What the exercise asks: A faithful copy of all the data is required; pictures should not be included.

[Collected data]
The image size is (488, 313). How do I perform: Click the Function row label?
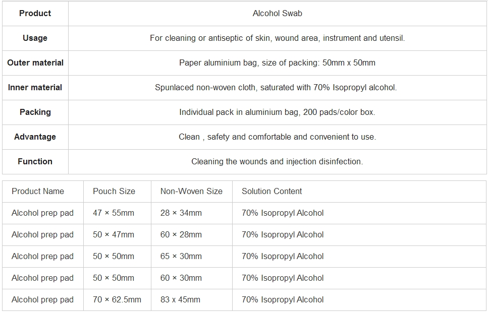[x=35, y=161]
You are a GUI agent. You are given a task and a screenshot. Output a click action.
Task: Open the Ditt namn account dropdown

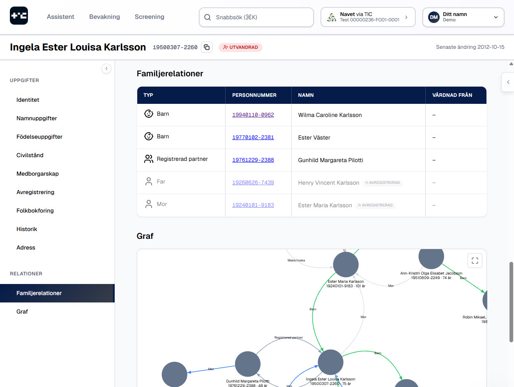(496, 17)
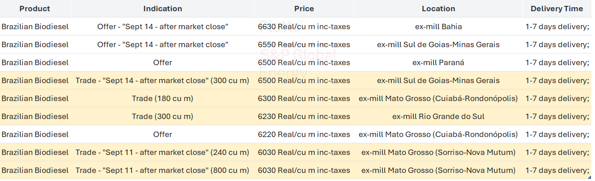Click the 6300 Real/cu m price cell

(304, 98)
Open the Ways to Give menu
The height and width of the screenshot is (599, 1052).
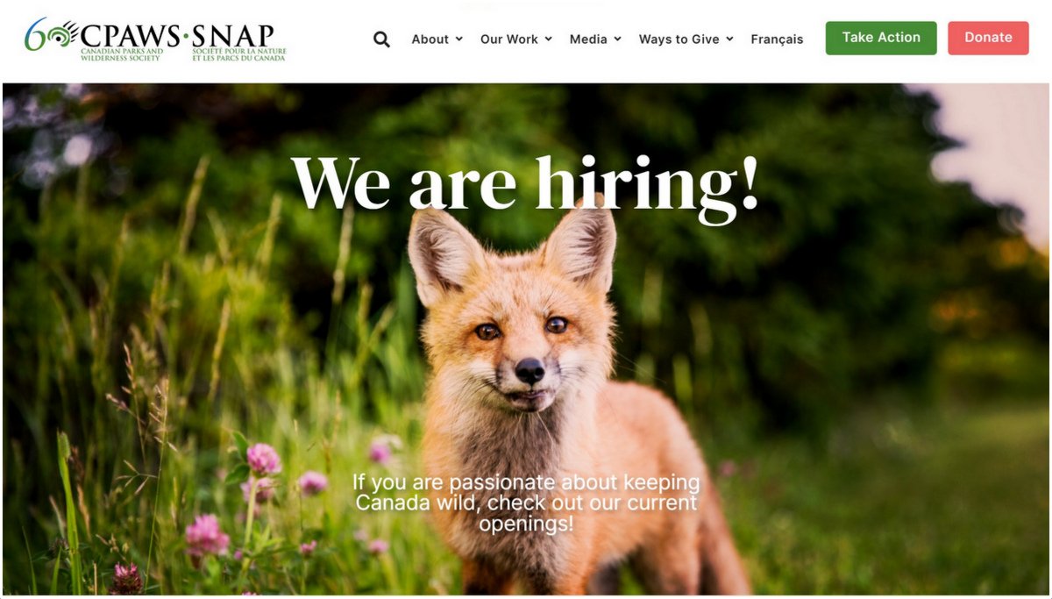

Written answer:
The image size is (488, 313). How do I perform: Click the Function row label?
[x=35, y=161]
You are a GUI agent. You are given a task and a screenshot. Output a click action.
Task: Open the Ditt namn account dropdown

(496, 17)
Click the 6300 Real/cu m price cell

(304, 98)
Open the Ways to Give menu
The height and width of the screenshot is (599, 1052).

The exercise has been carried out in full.